Short exercise:
Please count the lines of the records that contain the string "perform", treating case as significant, and give only the number.

Records on where items appear:
***

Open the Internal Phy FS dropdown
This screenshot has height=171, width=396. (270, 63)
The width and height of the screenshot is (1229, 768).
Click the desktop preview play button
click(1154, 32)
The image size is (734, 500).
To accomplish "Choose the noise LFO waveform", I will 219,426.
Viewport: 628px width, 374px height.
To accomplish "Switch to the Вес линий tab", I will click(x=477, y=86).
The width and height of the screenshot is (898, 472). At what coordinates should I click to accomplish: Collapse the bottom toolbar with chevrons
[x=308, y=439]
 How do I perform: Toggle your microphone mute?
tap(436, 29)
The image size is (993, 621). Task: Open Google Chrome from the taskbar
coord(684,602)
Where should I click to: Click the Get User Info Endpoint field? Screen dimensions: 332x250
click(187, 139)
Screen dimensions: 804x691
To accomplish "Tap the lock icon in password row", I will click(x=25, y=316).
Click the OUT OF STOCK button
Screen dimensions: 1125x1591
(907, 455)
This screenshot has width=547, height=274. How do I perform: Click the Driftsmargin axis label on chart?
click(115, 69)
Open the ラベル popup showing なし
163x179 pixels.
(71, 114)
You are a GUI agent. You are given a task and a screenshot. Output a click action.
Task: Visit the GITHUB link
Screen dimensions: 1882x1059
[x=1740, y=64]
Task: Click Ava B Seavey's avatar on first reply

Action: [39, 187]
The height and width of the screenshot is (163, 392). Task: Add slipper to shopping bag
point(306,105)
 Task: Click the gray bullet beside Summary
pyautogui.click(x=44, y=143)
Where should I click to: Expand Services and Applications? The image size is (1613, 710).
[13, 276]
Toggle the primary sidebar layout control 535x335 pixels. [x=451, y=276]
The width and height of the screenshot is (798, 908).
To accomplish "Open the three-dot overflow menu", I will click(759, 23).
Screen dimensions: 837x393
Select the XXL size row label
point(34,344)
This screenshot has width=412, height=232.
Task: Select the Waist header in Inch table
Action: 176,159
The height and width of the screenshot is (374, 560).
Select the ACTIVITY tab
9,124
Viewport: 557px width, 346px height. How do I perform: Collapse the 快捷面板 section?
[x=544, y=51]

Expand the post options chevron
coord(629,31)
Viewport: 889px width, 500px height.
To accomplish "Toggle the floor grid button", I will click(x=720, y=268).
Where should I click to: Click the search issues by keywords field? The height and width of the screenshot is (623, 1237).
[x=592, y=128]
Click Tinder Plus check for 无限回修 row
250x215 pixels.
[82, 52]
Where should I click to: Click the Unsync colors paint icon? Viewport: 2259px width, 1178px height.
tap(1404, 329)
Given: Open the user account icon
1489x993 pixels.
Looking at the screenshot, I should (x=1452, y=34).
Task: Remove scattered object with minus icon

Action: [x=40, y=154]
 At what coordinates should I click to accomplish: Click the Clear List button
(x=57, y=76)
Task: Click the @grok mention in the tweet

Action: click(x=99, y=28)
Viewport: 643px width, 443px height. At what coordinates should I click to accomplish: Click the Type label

***

Output of the exercise:
3